--- WHAT THE EXERCISE ASKS ---
From the data below, set down exactly the lines between the one holding "Given: Click the TradingView" and the one holding "Task: Open ZVM virtual machine manager", inclusive, and no others.

*** Opening DATA SUPPLIED ***

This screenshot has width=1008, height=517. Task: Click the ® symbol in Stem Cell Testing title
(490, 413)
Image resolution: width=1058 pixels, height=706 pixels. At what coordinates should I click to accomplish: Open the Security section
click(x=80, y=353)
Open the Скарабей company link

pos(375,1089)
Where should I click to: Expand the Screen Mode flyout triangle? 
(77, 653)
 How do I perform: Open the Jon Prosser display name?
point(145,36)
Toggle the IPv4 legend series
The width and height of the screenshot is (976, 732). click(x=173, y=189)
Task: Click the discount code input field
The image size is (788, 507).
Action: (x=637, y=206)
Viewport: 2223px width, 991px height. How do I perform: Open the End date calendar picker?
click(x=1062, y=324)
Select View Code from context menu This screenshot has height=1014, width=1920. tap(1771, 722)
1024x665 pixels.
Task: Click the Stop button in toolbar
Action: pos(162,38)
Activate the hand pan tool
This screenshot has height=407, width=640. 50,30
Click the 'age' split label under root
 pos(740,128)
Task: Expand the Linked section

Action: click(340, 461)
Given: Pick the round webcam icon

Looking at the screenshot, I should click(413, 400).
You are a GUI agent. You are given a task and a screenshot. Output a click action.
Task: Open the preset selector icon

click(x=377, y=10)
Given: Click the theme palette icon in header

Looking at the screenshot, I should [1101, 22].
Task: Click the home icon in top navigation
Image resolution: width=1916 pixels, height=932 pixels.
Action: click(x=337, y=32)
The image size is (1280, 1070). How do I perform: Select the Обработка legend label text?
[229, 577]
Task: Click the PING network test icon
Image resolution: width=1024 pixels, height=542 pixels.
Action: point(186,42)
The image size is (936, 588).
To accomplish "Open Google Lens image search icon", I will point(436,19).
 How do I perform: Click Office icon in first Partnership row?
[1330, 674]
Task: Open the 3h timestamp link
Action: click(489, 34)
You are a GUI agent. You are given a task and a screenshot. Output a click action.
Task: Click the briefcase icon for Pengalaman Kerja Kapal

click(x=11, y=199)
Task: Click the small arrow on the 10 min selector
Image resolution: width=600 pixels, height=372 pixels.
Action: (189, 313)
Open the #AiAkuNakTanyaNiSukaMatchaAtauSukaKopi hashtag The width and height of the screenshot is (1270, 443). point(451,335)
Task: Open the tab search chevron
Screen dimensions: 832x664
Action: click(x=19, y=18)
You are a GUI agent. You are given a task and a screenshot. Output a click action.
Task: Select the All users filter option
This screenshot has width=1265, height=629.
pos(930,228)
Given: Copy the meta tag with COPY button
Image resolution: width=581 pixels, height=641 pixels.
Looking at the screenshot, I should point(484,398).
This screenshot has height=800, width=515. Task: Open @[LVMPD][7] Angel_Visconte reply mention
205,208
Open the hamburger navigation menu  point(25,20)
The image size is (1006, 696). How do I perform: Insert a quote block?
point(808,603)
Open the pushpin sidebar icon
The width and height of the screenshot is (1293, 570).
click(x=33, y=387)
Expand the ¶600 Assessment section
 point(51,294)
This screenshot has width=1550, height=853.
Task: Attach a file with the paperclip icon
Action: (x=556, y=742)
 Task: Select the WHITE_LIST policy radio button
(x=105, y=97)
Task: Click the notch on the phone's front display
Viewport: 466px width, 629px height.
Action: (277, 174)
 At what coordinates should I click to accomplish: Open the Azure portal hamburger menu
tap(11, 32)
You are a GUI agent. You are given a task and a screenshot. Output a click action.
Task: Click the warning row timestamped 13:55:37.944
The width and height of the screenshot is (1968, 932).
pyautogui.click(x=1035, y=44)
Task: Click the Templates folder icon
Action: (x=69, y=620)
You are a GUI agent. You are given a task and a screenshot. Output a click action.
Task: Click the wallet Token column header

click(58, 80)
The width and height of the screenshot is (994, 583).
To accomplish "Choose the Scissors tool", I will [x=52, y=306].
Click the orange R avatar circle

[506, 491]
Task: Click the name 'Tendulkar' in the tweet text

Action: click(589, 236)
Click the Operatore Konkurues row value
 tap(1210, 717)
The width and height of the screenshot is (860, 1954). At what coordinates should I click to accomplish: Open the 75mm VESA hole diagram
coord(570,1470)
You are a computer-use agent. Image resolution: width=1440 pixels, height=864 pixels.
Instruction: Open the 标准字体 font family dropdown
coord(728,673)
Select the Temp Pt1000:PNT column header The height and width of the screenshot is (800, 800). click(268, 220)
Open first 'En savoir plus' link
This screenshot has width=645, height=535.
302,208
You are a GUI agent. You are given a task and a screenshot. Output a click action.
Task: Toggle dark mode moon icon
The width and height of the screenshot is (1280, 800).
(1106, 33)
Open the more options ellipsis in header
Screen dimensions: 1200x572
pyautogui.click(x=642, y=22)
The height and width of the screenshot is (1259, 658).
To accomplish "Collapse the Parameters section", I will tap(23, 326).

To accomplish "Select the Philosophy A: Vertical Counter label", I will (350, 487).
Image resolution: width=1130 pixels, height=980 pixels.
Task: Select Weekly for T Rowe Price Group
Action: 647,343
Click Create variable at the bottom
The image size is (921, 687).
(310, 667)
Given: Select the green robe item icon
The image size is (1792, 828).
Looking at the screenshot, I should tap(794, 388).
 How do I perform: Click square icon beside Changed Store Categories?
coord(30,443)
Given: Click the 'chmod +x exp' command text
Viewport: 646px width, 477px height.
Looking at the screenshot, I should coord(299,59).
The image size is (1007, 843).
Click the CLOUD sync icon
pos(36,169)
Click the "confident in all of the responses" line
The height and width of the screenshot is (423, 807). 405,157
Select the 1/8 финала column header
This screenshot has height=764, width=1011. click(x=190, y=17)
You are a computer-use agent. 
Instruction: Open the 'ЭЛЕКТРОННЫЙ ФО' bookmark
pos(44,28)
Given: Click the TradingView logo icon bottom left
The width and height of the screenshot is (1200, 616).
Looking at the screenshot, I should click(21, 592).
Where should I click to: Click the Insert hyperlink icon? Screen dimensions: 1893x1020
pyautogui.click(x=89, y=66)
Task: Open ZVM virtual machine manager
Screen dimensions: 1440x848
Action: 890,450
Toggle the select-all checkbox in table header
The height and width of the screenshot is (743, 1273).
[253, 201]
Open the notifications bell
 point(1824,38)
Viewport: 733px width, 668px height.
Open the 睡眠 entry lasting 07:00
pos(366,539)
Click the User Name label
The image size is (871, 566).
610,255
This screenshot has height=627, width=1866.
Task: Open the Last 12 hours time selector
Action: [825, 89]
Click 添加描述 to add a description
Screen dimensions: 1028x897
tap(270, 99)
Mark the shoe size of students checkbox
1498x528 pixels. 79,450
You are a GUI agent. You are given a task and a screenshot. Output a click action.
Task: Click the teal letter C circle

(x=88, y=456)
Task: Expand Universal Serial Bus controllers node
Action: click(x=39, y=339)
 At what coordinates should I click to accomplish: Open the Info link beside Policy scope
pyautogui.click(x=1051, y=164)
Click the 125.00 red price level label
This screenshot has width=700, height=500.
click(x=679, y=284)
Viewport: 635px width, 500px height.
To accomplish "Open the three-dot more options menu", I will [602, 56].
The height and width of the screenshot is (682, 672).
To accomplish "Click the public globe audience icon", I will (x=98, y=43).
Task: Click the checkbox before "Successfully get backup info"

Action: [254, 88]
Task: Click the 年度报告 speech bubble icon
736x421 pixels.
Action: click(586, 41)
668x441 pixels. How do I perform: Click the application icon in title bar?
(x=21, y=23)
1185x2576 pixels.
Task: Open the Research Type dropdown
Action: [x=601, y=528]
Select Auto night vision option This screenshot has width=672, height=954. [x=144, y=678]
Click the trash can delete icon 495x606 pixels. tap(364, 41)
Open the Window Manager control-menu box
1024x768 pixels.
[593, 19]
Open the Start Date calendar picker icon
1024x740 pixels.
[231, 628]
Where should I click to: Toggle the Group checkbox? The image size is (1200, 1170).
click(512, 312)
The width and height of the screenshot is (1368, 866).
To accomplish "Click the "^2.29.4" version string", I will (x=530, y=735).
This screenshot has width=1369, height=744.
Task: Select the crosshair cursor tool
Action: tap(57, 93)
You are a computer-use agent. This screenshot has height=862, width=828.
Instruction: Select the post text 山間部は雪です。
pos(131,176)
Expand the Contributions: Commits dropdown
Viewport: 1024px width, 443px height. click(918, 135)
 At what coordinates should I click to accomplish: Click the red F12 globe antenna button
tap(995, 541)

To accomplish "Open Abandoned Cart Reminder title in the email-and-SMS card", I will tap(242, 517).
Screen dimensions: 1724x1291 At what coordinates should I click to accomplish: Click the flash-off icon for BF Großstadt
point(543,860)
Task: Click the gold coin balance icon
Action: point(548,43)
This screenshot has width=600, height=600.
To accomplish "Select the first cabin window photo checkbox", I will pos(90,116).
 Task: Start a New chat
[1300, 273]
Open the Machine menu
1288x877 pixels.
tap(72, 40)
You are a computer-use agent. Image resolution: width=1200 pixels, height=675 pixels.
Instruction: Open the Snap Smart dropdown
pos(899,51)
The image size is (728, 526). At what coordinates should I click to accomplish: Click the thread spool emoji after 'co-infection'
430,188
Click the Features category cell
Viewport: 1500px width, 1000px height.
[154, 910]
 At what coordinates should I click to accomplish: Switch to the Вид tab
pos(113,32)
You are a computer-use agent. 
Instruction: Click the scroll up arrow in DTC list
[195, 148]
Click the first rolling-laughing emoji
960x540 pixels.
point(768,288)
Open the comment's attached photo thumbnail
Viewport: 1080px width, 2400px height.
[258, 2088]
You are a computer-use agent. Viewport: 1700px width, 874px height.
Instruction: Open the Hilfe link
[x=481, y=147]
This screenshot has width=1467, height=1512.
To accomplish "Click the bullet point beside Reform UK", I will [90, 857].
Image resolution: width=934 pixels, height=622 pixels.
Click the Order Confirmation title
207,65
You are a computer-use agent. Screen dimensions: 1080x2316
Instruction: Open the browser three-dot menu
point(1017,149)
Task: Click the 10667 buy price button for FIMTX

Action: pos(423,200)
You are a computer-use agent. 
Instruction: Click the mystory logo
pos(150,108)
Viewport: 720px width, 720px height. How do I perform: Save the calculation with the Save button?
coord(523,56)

*** Closing DATA SUPPLIED ***

--- RESULT ---
Given: Click the TradingView logo icon bottom left
The width and height of the screenshot is (1200, 616).
Looking at the screenshot, I should click(21, 592).
Where should I click to: Click the Insert hyperlink icon? Screen dimensions: 1893x1020
pyautogui.click(x=89, y=66)
Task: Open ZVM virtual machine manager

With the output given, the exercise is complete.